Tuesday, September 20, 2011

The Best of Youth

This is "Giorgia" (Jasmine Trinca), who was briefly rescued from an abusive hospital by two brothers, while they were students, early in the film "The Best of Youth." The story of the brothers, "Nicola" (Luigi Lo Cascio) and "Matteo" (Alessio Boni), occurs over nearly fourty years, and aside from Giorgia, who inspired Nicola to specialize in psychiatry and who reappears several times during the film, we meet the brothers' parents, sisters, lovers, and their children.

Nicola is the film's main character. When his daughter asks him what she should do in response to a letter from her estranged mother, Nicola asks her whether she is happy. When she answers affirmatively, Nicola tells her, "Now is the time to be generous," and she was, and she and her mother enjoyed meeting after many years apart.

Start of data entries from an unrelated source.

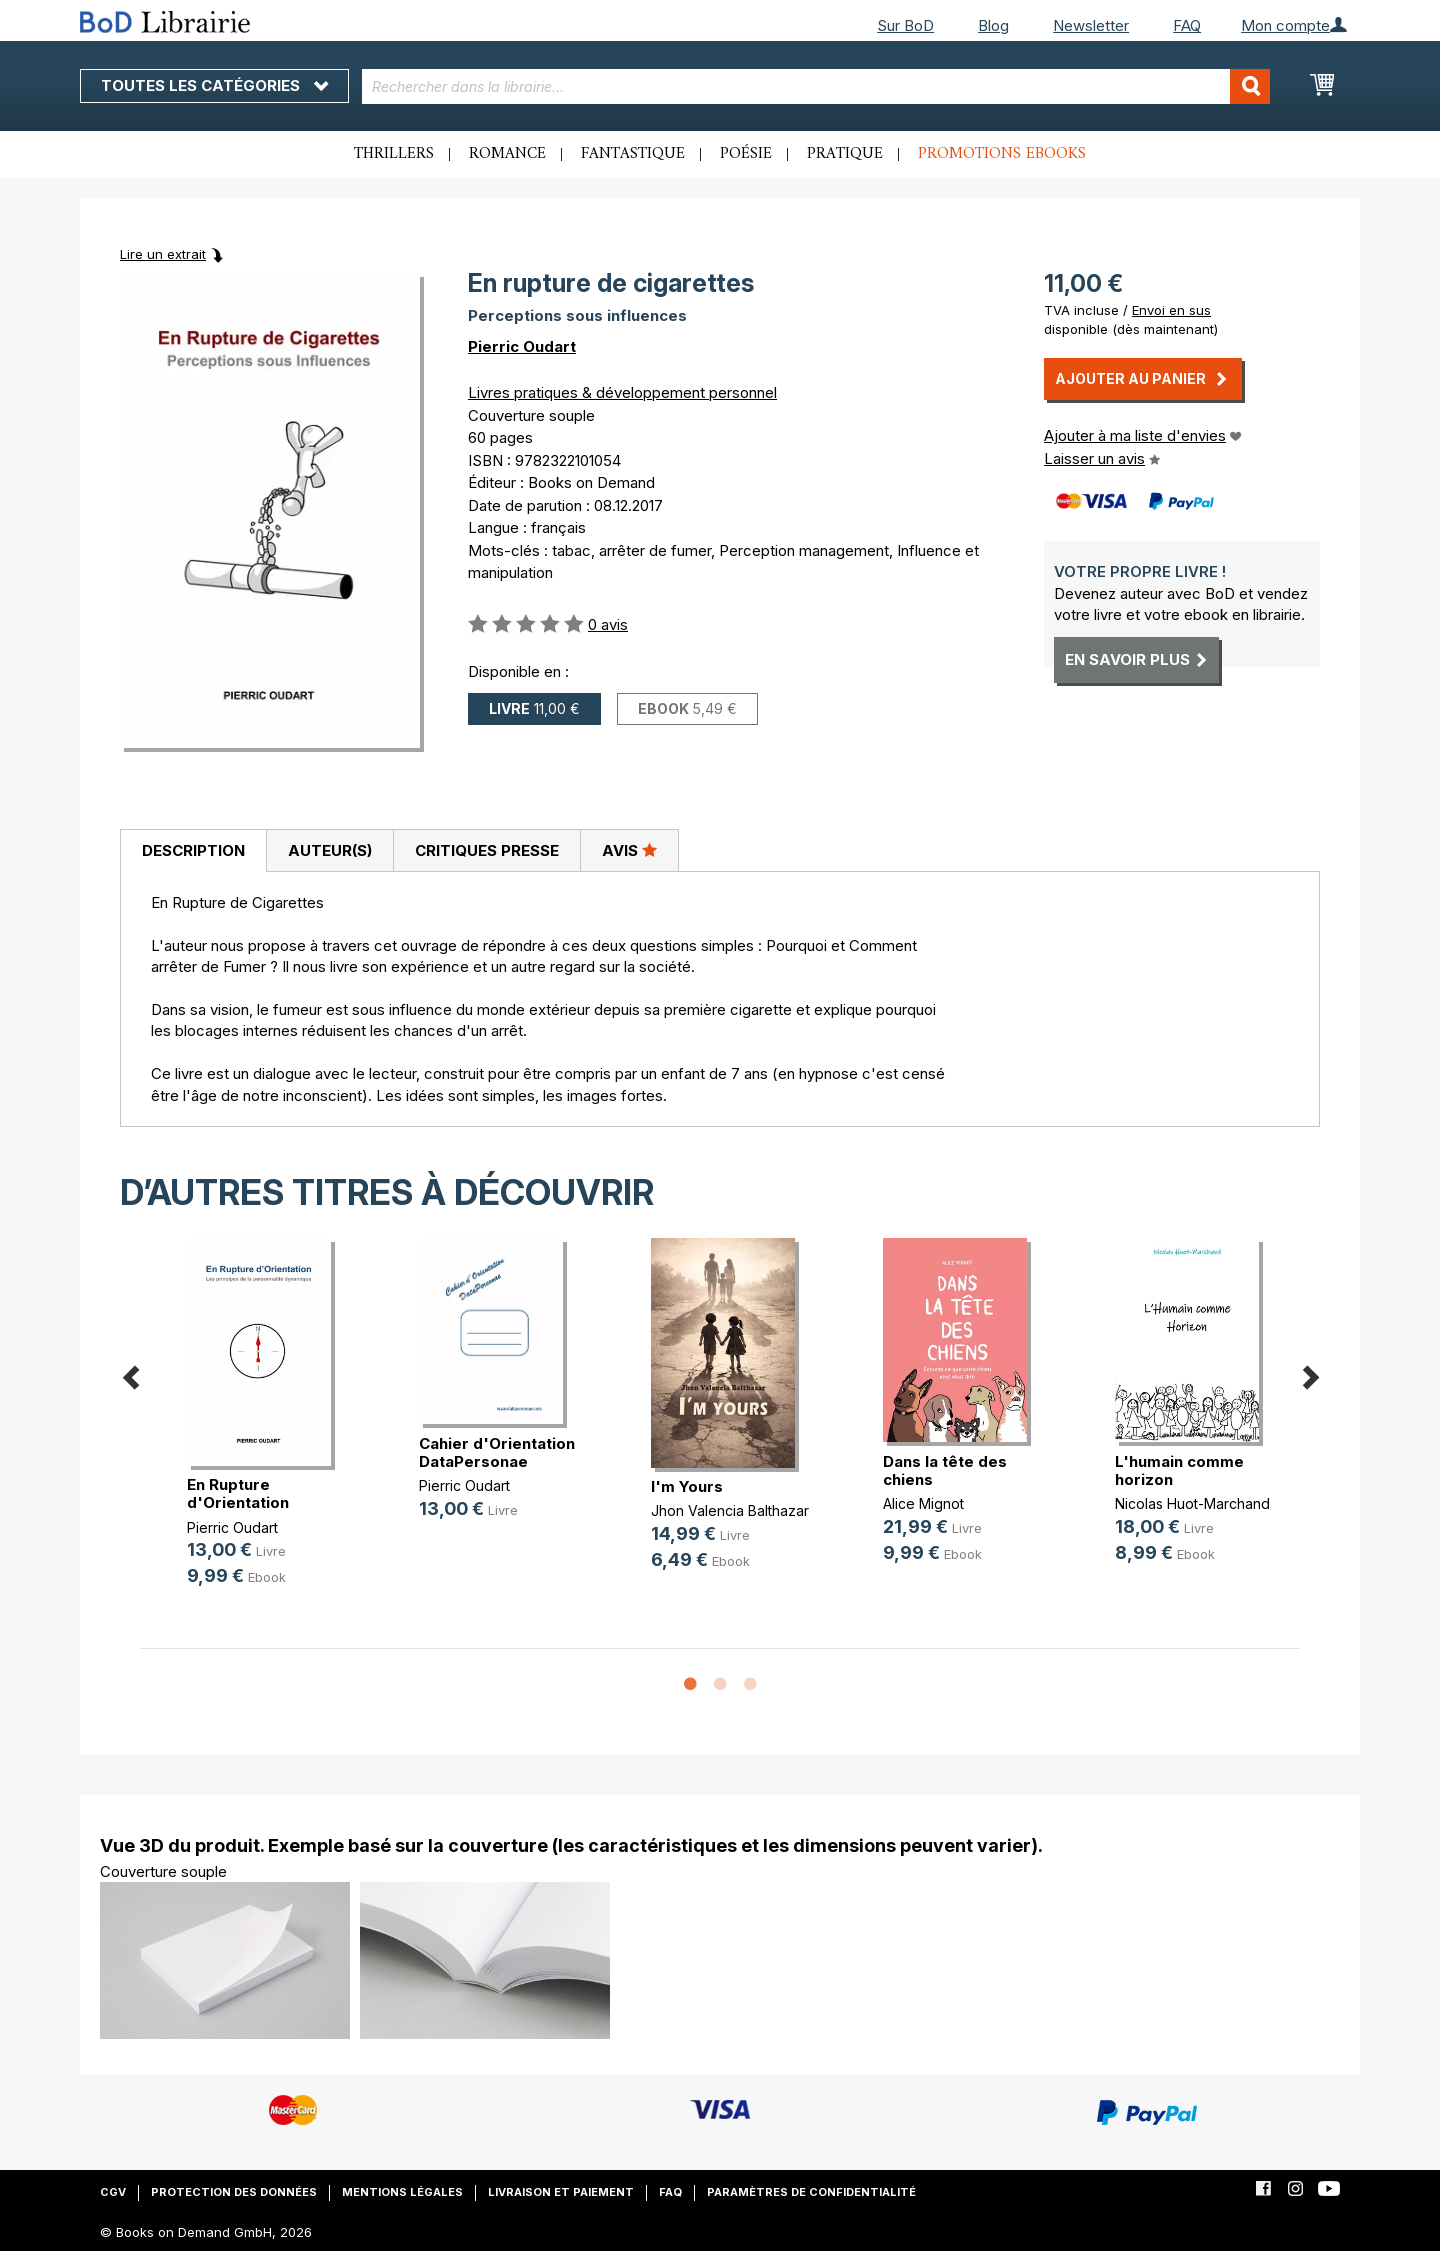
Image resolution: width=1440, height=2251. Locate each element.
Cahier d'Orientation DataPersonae (497, 1452)
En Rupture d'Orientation (238, 1493)
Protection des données (234, 2192)
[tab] (193, 851)
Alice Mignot (923, 1503)
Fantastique (633, 154)
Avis (629, 850)
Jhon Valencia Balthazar (730, 1510)
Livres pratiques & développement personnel (622, 392)
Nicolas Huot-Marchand (1192, 1503)
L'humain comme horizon (1179, 1470)
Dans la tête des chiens (945, 1470)
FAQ (1187, 25)
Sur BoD (905, 25)
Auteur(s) (330, 850)
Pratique (845, 154)
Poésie (746, 154)
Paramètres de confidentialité (811, 2192)
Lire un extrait (163, 254)
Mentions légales (402, 2192)
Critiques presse (487, 850)
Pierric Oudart (522, 346)
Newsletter (1091, 25)
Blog (993, 25)
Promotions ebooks (1002, 154)
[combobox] (816, 86)
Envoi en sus (1171, 310)
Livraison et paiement (561, 2192)
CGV (113, 2192)
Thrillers (394, 154)
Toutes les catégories (214, 85)
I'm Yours (687, 1486)
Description (193, 850)
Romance (507, 154)
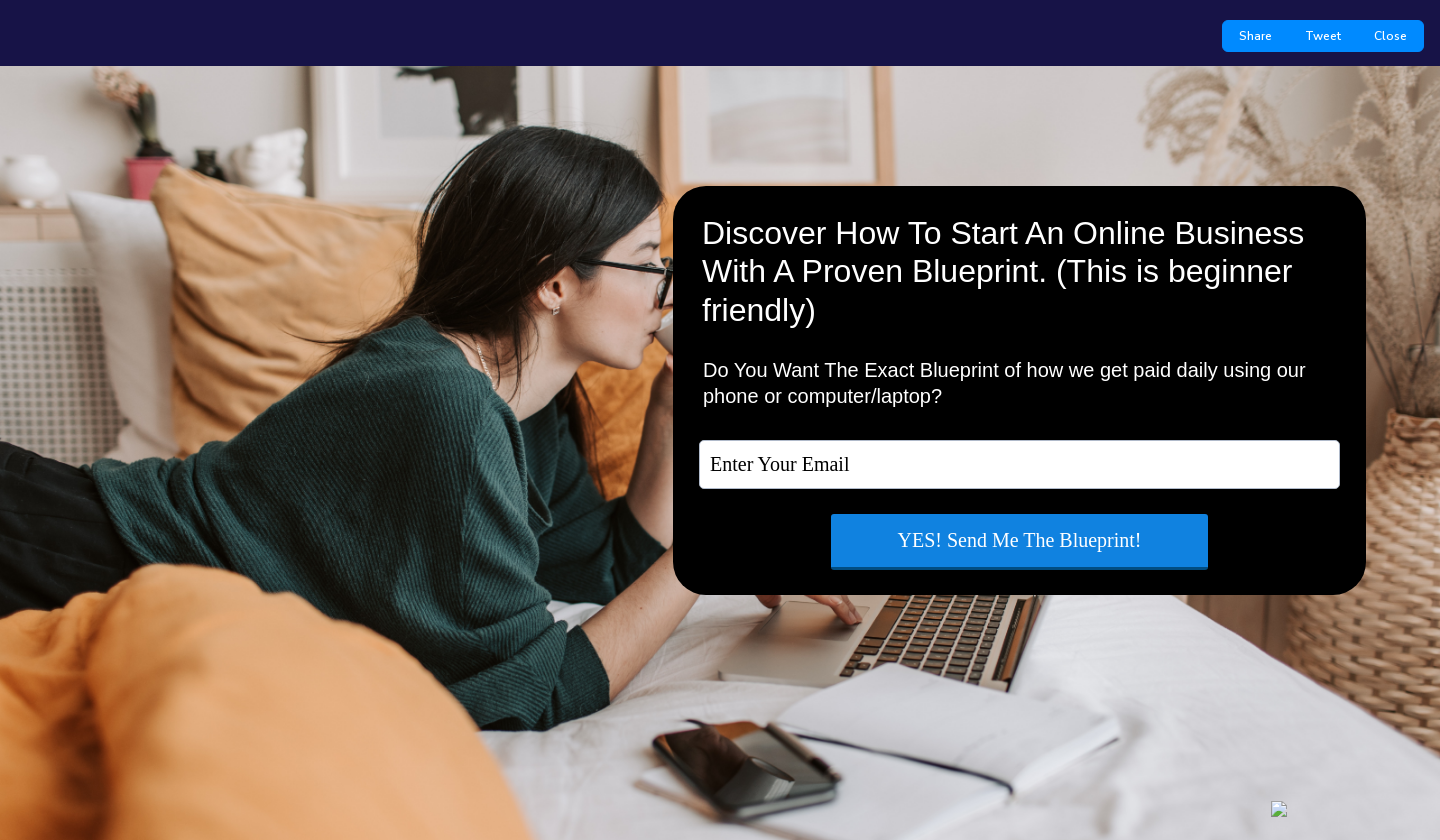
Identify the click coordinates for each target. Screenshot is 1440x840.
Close (1390, 36)
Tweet (1323, 36)
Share (1255, 36)
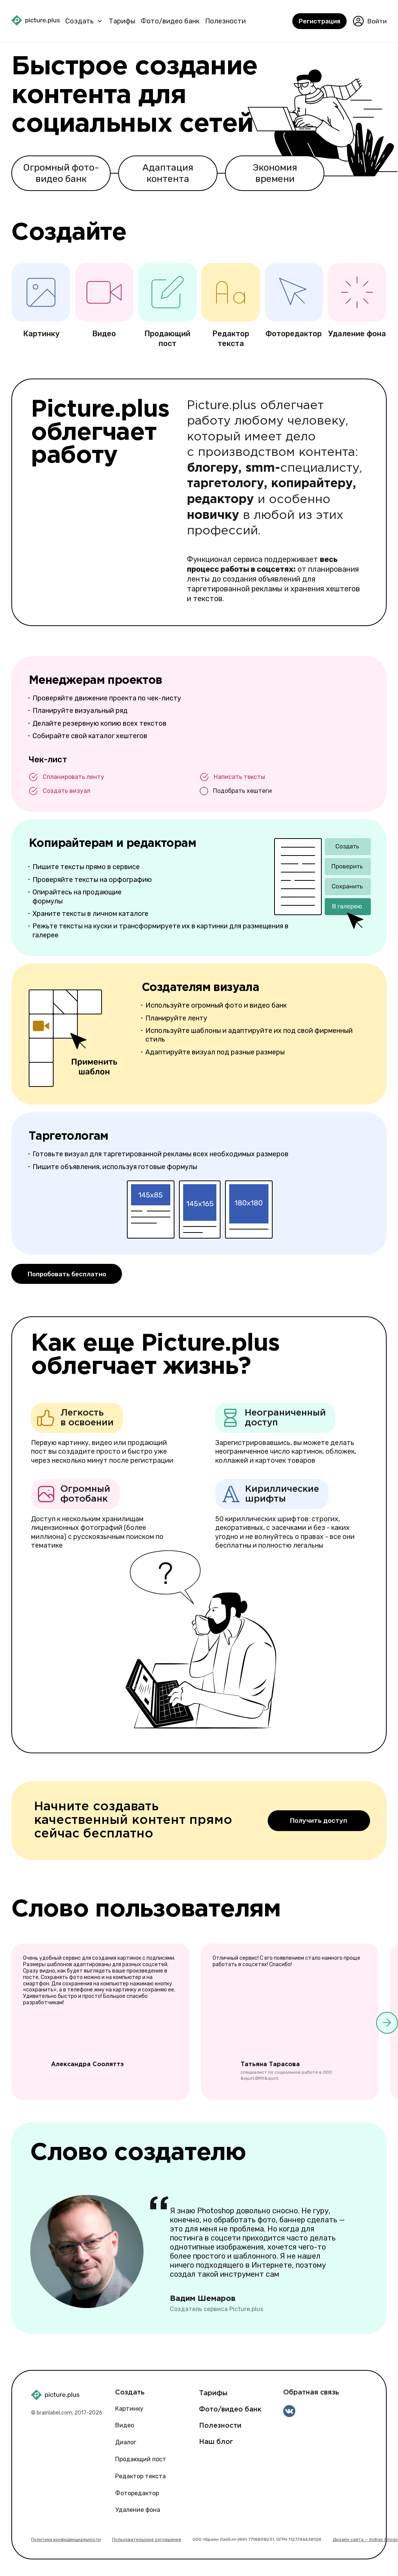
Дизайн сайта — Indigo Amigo (365, 2538)
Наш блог (216, 2441)
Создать (79, 21)
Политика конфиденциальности (66, 2538)
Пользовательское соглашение (146, 2538)
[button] (386, 2024)
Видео (124, 2424)
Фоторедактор (137, 2492)
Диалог (125, 2441)
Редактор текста (140, 2475)
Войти (370, 21)
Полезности (225, 21)
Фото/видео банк (170, 21)
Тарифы (122, 21)
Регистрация (319, 21)
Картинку (129, 2407)
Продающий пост (140, 2458)
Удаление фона (137, 2509)
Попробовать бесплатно (68, 1272)
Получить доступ (318, 1819)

Nicola may have gotten his happiness from his mother, who, about the time his father was dying, thanked him for never being jealous of his siblings. Matteo got a love of literature from her, but when his life ended she was so full of grief that she threw some books from his apartment onto the pavement and was unable to continue to teach literature. But she overcame her grief through the love of Matteo's son and his mother's generosity, before she died.

The film may offer an answer to that age-old question: What is the purpose of life? Perhaps the film's lesson is that our purpose in life is to to help one another. But to help others can require a generous spirit, which can require happiness. Perhaps our purpose is to be happy first, then to be generous. We can enjoy being generous when we're happy.

The film (on two DVDs) is about six hours long, and it was never dull or uninteresting. It's episodic, so there are a lot of convenient breakpoints. I watched it over two days and think that it was a good experience watching it that way.


The post's picture is a picture of the film's poster, from Wikipedia's entry for the film.